How to Learn CREAC
Dear 1L,
The No. 1 question 1Ls are asking me this week is, “Can you explain CREAC?”
So if you, too, are confused, you are not stupid and nothing is wrong with you.
It is very hard to start writing in a structure that is completely unlike anything you have ever written before.
And writing is thinking, so you are being forced to THINK in a totally new way—not just when reading cases, but now when writing about them.
It is really hard.
I didn’t “get” it until well into 2L.
It is a bit like riding a bike, though.
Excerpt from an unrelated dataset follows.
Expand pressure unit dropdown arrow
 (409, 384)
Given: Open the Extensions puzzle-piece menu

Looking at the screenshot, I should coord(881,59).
Once you “get” CREAC, you will start to write this way always when you are briefing.
🔑 The key is to start by using CREAC on ONE court case. 🔑
By doing a CREAC of an individual case, you can learn the structure in a simple, closed-end environment that will help you more easily see how the different parts of the larger analysis work together.
You can then build the memo out from the cases.
Doing this will:
1: Teach you the case you are writing about.
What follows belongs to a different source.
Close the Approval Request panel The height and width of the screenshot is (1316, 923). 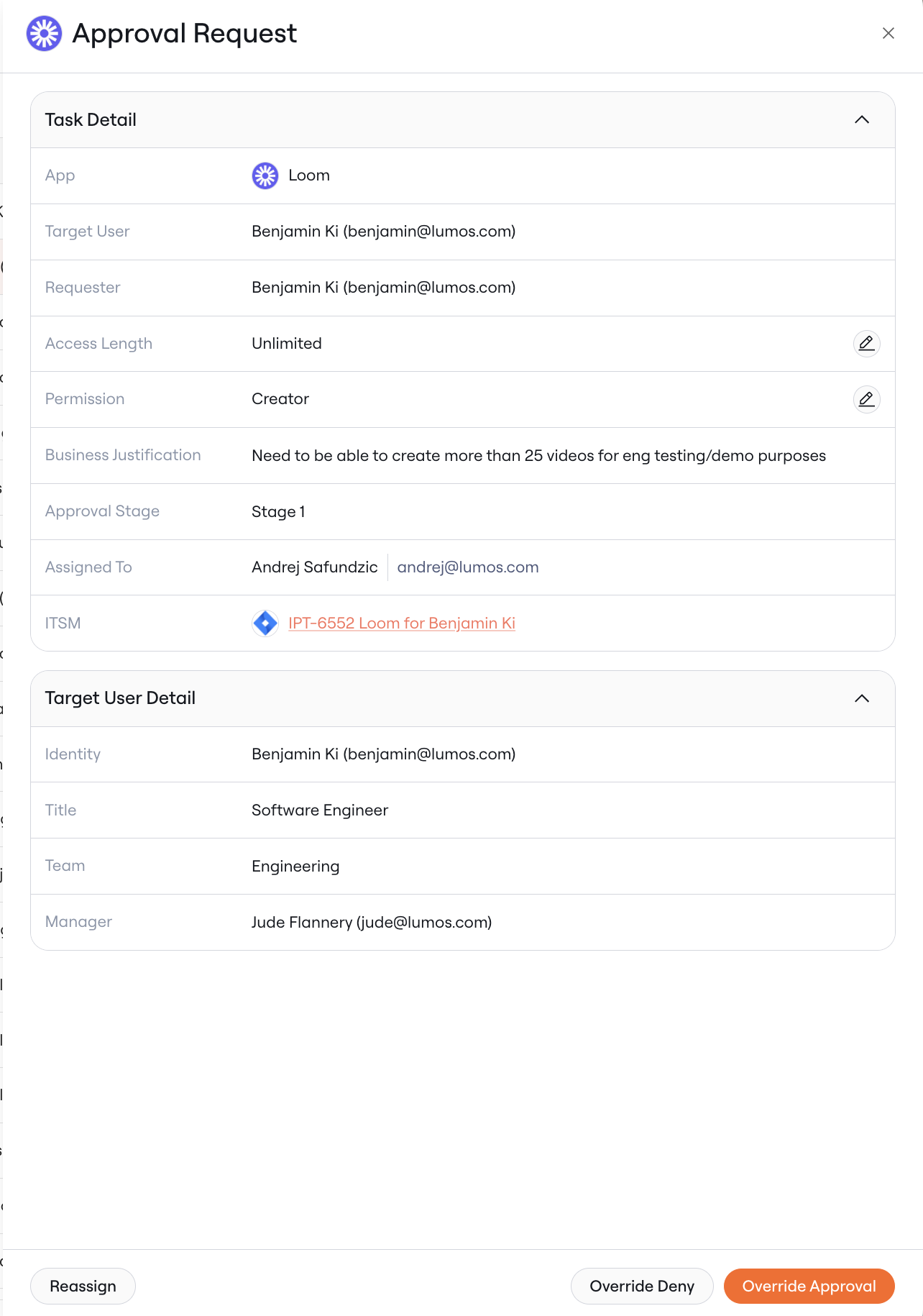coord(888,33)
2: Help you understand the new area of law.
3: Train you to start thinking in the CREAC structure.
4: Make it easier to learn the larger CREAC structure for the memo as a whole.
—> I actually want you to force yourself to type out at least one full, formal CREAC for one of the relevant court cases you find in your research, and then once you’ve gotten the hang of it, you can do the remainder of cases in shorthand or outline form.
👉 In the attachment to the email version of this letter—which I will send out to 225 subscribers this morning—I provide a model for how I would do CREAC on a short court case.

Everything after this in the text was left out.